Apparently Picabia began his career as an Impressionist- his first show was a set of paintings in clear imitation of Monet, and they are good Impressionist paintings- not quite as technically subtle as Monet, but elegant and attractive. Though apparently Picabia cheated- rather than involving himself in the process of the Impressionists, of painting outdoors "en plein air", he took photographs and then created his Impressionist works from those references. From the beginning, there was this engagement with the way technology was changing art- this would seem to have been one of the only constants in Picabia's career.
After that initial show, Picabia reinvented himself for the first time with a set of sort of Cubist paintings that moved into full abstraction. "The Spring" is one of the paintings that MoMa's curators keyed the exhibit around- it is striking in its size and energy, and in the muted earth tone palette that Picabia reused several times in this period.

This paintings are interesting, and attractive, in their intricate geometries, but they are probably mostly notable as early attempts at Abstraction. Picabia's next transformation, though, is where it's at. The curators suggest a connection between Picabia's early experience with a letter press and his new aesthetic interest in mechanical objects, but it's not entirely convincing. Be that as it may, Picabia's next period, which coincides with the rise of Dada, was characterized by figurations known as 'mechanomorphs' - machine shapes. There are a several different types of these. Some are direct takes on machinists' prints, sometimes doing little more to reinterpret them than giving them a new, fanciful Dadaist title- the print as the Readymade in place of the object produced. Some use the techniques of mechanical drafting toward more creative ends, combining mechanical objects in unexpected ways.
Here's "Reverence", with the angled white line off-balance not in a pictorial way, but in a mechanical way, recalling a cam shaft in motion, on top of circles arranged like a planetary gearset.

Here's "Fuel Pump", a colorized, stylized rendering of a schematic of a fuel pump.

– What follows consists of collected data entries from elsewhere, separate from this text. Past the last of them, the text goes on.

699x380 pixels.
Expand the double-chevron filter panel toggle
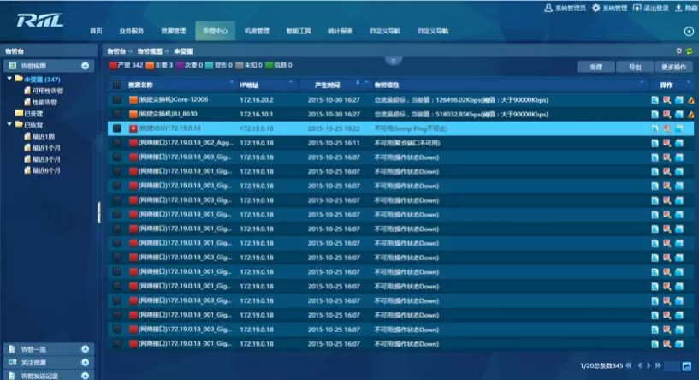pyautogui.click(x=393, y=61)
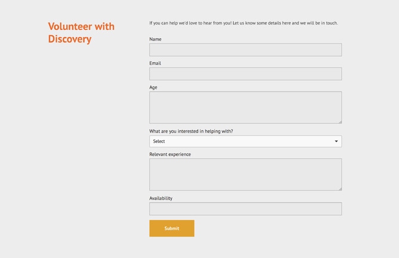Click the 'Name' field label
This screenshot has width=399, height=258.
pyautogui.click(x=155, y=39)
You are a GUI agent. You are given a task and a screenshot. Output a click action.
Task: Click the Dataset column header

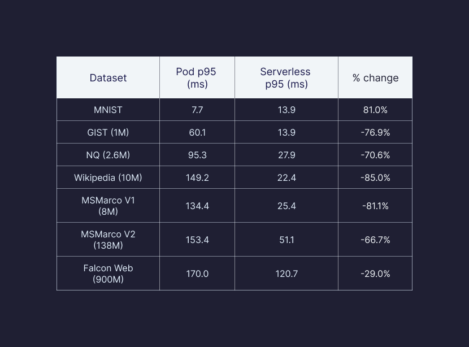[x=108, y=78]
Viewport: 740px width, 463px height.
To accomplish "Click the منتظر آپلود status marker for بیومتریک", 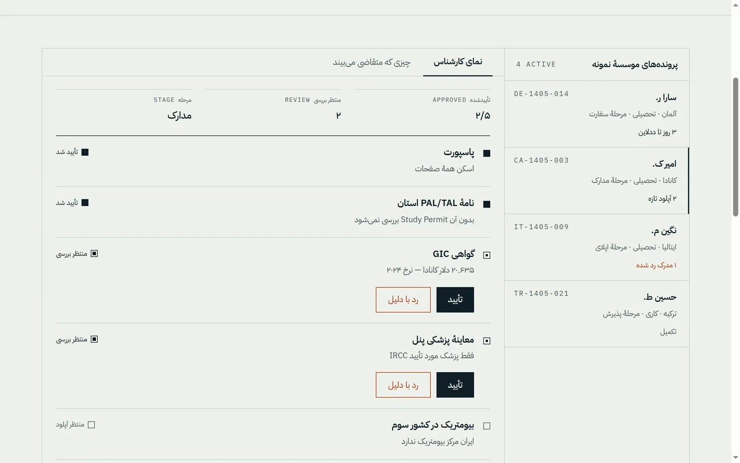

And here's Picabia's take on a carburetor, in a painting with the legend "L'Enfant Carbureteur", the Child Carburetor.

And of course the centerpiece for me was seeing Parade Amoureuse for the first time in a decade. I probably stood in front of it for ten or fifteen minutes total- I kept coming back to it again and again. Even after I left the exhibit and saw a few more things in the regular collection that I always go to see at MoMa, I went back to see Parade Amoureuse one last time. I just love it so much.
I love the mechanomorphs because they recognize the art of the machine, the art that comes from designing something to be useful, but also the art that comes from representing this beauty on the page. Much of my job involves sitting at a CAD station, and my greatest moments of joy in the job come when a functional design emerges with an unexpected beauty. Picabia's mechanomorphs draw this phenomenon out and brings it to the gallery. It was electrifyingly exciting to see an Atwood Machine in an art gallery.
Everything after that in the furious reinventions of Picabia was a letdown for me, but that doesn't mean there weren't some amazing things anyway. Picabia was apparently involved in the creation of Rene Clair's avant garde film "Entr'acte", which I was forced to watch in a film history class. He followed this with a period in which he used garish commercial paints to create monstrous portraits of grotesque lovers.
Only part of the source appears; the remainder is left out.